**WHAT THE TASK REQUIRES**
Reproduce every record exactly as it appears, but not the pictures.

INFORMATION PROVIDED section start

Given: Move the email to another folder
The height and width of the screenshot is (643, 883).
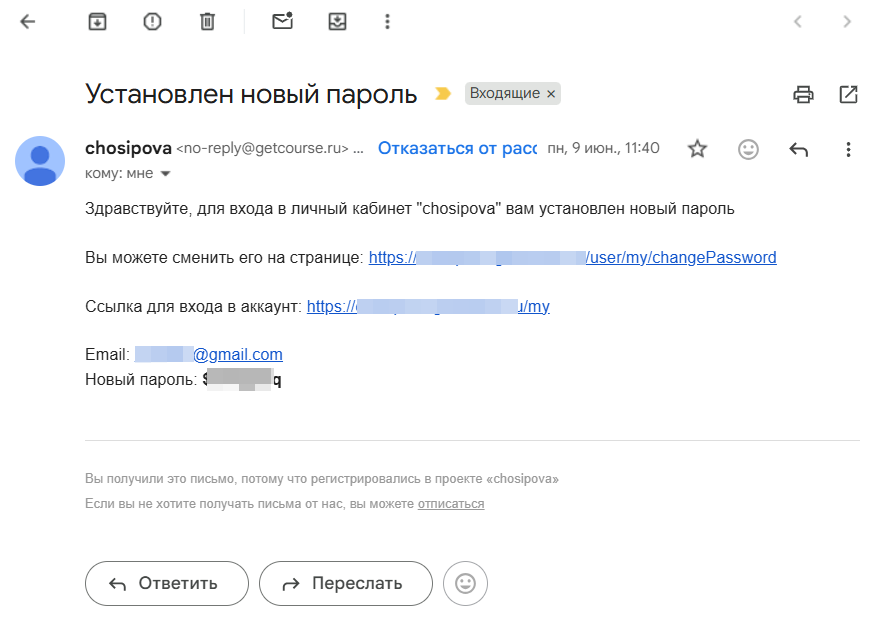Looking at the screenshot, I should pyautogui.click(x=337, y=20).
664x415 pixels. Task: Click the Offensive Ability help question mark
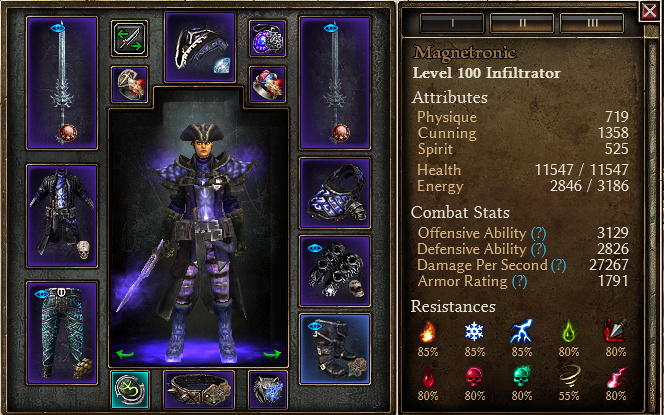tap(539, 233)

INFORMATION PROVIDED section end

**TASK RESULT**
Given: Move the email to another folder
The height and width of the screenshot is (643, 883).
Looking at the screenshot, I should pyautogui.click(x=337, y=20).
664x415 pixels. Task: Click the Offensive Ability help question mark
tap(539, 233)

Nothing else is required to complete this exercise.